意译a:知识就是告诉你说应该把鸡蛋放进篮子,智慧则是叫你不要把所有鸡蛋都放进一个篮子。

意译b:所谓知识就是知道韩少和小四都属于80后,但智慧告诉你这终还是男女有别~

35、A bank is a place that will lend you money, if you can prove that you don’t need it.

银行就是当你证明了你不需要钱的时候可以借钱给你的地方

36、Laugh at your problems, everybody else does.

a.对你的问题哈哈大笑吧,别人都在这么做。

b. 你有什么不开心的?说出来给大家开心开心。

37、The voices in my head may not be real, but they have some good ideas!

a. 我知道没人在我脑子里跟我聊天,但那些话真TM有用!

意译:我幻想的低吟不一定是真的,但足够让我意淫

38、A clear conscience is usually the sign of a bad memory.

a. 无愧于心哈?记性不好吧?

意译b: 自从那次在人妖身边醒来,每次去夜店我都提醒自己“一定要戴眼镜……”

c. 意识清醒了,意味着不堪回首了。

39、Good girls are bad girls that never get caught.

a. 所谓的好姑娘,咳!就是还没被群众抓到的JP女·····

b. 想立牌坊就得会装

40、He who smiles in a crisis has found someone to blame.

临危忽然微笑的那谁,定是找到替罪羊鸟~

41、 Women will never be equal to men until they can walk down the street with a bald head and a beer gut, and still think they are sexy.

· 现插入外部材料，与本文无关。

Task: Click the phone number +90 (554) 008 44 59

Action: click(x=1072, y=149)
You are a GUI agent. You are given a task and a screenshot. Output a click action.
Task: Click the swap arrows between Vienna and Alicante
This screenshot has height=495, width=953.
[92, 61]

如果女人能做到以秃顶和啤酒肚在大街上晃还觉得自己倍儿性感——此时估计男女能平等。

42、The shinbone is a device for finding furniture in a dark room.

小腿上的骨头——在黑房间里找准家具位置的好装备。

43、The main reason Santa is so jolly is because he knows where all the bad girls live.

圣诞老人当然美,他知道所有YD妞住哪儿啊!

44、To steal ideas from one person is plagiarism. To steal from many is research.

剽窃一个人的叫剽窃,剽窃许多人的叫研究。

意译:窃钩者诛,窃国者为诸侯。

45、Some cause happiness wherever they go. Others whenever they go.

有些人一来大家就开心了;有些人一走大家就开心了。.

46、 I discovered I scream the same way whether I’m about to be devoured by a great white shark or if a piece of seaweed touches my foot.

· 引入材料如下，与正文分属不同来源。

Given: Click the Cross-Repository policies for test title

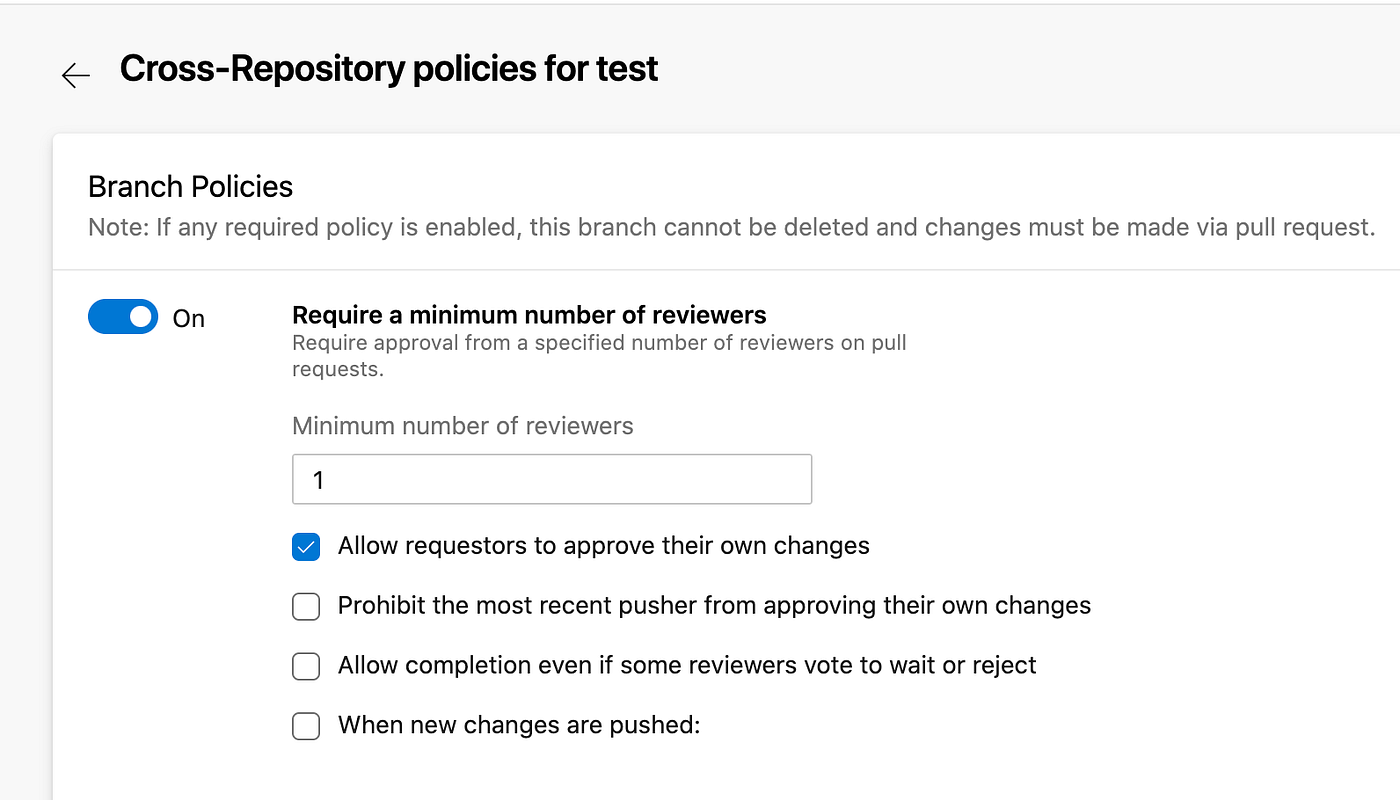Looking at the screenshot, I should point(388,69).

我发现,我滴脚丫被一小片儿海藻擦过时,我滴那个惨叫声——和我被大白鲨吓坏时的惨叫声是一样滴。

47、Crowded elevators smell different to midgets.

直译:你若是挤满人的电梯里的小矮人,肯定能嗅出不同的味儿。

意译:灵感来自于所站的角度与众不同。

48、I didn’t say it was your fault, I said I was blaming you.

我可没怨你!我是在谴责你!

49、 Whenever I fill out an application, in the part that says “If an emergency, notify:” I put “DOCTOR”. What’s my mother going to do?

当我填表的时候,有一项是“紧急情况联系:” 我填上了“医生”,到时候我妈能帮上什么忙?!